View Full Version : Feedback On " A Beautiful Spring Day"
Stolen Kisses
02-11-2005, 10:53 PM
Hi guys, and gals!
My darling husband wanted me to post my 1st story. Please tell me what you think.
T.I.A
Barb
Beautiful Spring Day (http://www.pixies-place.com:81/forums/showthread.php?t=23951)
Great first story entry SK ... enjoyed it! Hope you will be adding more to our library!
Stolen Kisses
02-12-2005, 08:48 AM
Thank you so much. You just dont know how nervous I was / still am.
Coaster
02-12-2005, 09:17 AM
That was a fantastic first story SK....
What a fantasy.......... am wondering if it was yours? Hmmmmmmm........
Stolen Kisses
02-12-2005, 02:04 PM
Thanks Coaster. Yes, I think it may have been. :x:
Barb
NastyGuy
03-05-2005, 06:25 PM
SK-
Usually I don't care for stories that are written in present tense, but this story is making me wonder if I should give them more of a chance.
Very good first story.

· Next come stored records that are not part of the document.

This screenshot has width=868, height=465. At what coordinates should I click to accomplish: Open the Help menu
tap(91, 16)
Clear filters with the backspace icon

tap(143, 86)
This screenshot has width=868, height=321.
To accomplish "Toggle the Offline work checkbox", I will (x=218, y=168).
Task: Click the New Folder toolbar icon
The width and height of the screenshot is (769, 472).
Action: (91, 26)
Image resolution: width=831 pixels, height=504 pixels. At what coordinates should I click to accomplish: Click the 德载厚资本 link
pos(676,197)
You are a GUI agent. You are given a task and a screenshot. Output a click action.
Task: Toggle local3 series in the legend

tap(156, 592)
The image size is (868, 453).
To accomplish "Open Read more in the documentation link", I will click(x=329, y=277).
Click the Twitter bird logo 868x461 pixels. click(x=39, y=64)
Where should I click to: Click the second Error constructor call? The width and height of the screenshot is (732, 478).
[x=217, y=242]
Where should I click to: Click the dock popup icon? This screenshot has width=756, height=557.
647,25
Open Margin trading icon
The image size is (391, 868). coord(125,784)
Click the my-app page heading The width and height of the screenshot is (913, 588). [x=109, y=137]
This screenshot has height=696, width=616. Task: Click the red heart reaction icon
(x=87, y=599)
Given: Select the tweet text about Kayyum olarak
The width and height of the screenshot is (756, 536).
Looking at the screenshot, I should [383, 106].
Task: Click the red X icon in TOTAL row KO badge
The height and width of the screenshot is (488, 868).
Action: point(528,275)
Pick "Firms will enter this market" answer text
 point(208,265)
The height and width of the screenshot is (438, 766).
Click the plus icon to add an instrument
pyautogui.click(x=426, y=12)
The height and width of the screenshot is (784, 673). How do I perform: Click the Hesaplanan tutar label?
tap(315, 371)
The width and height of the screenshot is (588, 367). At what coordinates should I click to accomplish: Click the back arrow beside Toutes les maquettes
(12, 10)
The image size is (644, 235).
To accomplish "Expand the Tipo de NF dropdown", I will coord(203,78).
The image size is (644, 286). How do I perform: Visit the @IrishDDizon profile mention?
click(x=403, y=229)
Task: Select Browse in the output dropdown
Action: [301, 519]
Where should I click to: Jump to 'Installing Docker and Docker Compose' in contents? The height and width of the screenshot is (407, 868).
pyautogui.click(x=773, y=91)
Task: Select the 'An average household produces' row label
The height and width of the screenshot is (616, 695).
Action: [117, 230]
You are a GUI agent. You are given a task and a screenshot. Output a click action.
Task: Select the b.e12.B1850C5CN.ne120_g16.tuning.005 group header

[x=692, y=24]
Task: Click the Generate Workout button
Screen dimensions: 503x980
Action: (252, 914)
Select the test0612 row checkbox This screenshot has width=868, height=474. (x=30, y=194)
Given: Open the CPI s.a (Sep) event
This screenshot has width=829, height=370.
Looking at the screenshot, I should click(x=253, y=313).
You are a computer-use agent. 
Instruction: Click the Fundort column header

Please keep adding to the library!
-NastyGuy
NastyGuy
03-19-2005, 06:32 PM
I thought I might clarify my last post a bit.
Until I read this story, I had never reada story written in present tense that did anything for me. I really liked this story because it was well written. I knew what the main character was feeling, and that is important to me. I don't really enjoy reading stories that simply describe sex acts without emotional connections.
One other thing I really liked about the main character was that she didn't conform to that cliche body form we see too often (36-D Cubed, 24, 36, redhead), and most importantly, this wasn't overemphsized. You simply stated that she had B-cup breasts, and left it at that. Quite a few of us (I'm including myself) make the mistake at some point of overdescribing a character's appearance. I remember one voyeuristic story I read where the author spent pages and pages of space repeating that the female character had a really big and hairy bush. No joke. That was it, over and over. I got to the point after a couple of paragraphs of just skimming over a page, looking for the words "big, hairy, bush" and paging down until I didn't see them anymore.
One of my favorite authors said once: "It is the job of the author to describe the thumb, and convince the reader that they have described the whole hand." You did this well.
The last thing I will mention is that you did all of this in a surprisingly short story. I am impressed, especially since I have the tendency to ramble on in my own stories (and posts, aparently). Please keep up the good work, because I'm looking forward to your next story!